A key focal point for the anti-alcohol lobby has been to marginalise and demonise large drinks companies. The principal narrative of the lobby is to suggest that greater regulation of alcohol sales and marketing is being opposed in order to secure multinational industry profits. Rather than focusing on public health outcomes, the principal result sought is to give big drinks companies a bloody nose.

Unfortunately, the previous government’s proposed alcohol bill, which was published at the end of the last Dáil, has adopted many of the anti-alcohol lobby tenants. It proposes restrictions on advertising, structural separation, labelling and sponsorship, and its introduction of minimum-unit pricing would make alcohol more expensive than the highest-priced market in the EU.

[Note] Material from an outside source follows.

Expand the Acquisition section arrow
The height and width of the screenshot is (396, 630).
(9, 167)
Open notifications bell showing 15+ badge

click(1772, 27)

In reality, these proposals will severely impact small businesses currently operating in the drinks industry or wishing to enter the sector, as well as having a questionable impact on public health outcomes. In essence, regulation costs money and acts as a barrier to entry for small business.

29/8/2012. Irish Beer Festivals The Irish Craft Beer Festival's Bruce Mansour
Source: Sam Boal/RollingNews.ie

Craft producers

For example, a company wishing to enter the whiskey or craft beer sectors in Ireland would have to deal with new labelling proposals on Irish-produced products, which require a statement on possible disease links not required in any other country in the EU.

This is in addition to the significant capital outlay currently required. Not a great business case to present to a banker for an investment project when he is already charging you premium rates on loan finance.

In addition to this major barrier, small businesses will need a separate label for the Irish market. Small businesses trying to get started in the export market will be required to operate a dual-labelling system at potentially double the cost.

The average craft brewer will also be faced with an extra production cost as a result. This will mean:

  • Smaller producers and niche producers from overseas will avoid the Irish market
  • Minimum unit pricing will act as an entry barrier for lower-cost producers, both domestic and overseas, as the minimum-price barrier rules out price competition for new entrants
  • Retailers will be required to store alcohol either in a dark cabinet or in an area not visible from the outside, an increased cost with the double blow that, under the new rules, the product will not be seen
  • Alcohol will become more expensive to store for smaller retailers

5/12/2007 Budget Day 2008
Source: Eamonn Farrell/RollingNews.ie

For small businesses hoping to launch new brands in the home market, this lack of visibility will completely undermine route to market expansion.

Other proposed changes like advertising restrictions will also act as an entry barrier and will stymie growth. Small businesses looking to advertise in the drinks sector will not be able to show, for example, pictures of people having a social drink of their product at the pub.

These content restrictions, such as those introduced by the French government and on which the Irish proposals are based, have proven ineffective in curbing alcohol misuse, ultimately leading to partial or total reversal of the regulations.

In reality, the proposed alcohol bill will hugely increase costs for small businesses in particular. The labelling and general restrictive nature of the bill will also undermine government policy to develop export markets across the sector in large and small companies.

Beliefs masquerading as facts, that are ultimately based on making alcohol more and more expensive in one of the most expensive markets in the EU, will make the majority of responsible consumers – low-income ones in particular – more miserable, while at the same time undermining small business and job creation.

Ciarán Fitzgerald is an agri-food economist and former director at Ibec. He is the author of a report for the Alcohol Beverage Federation of Ireland on ‘sustainable growth of the drinks industry’.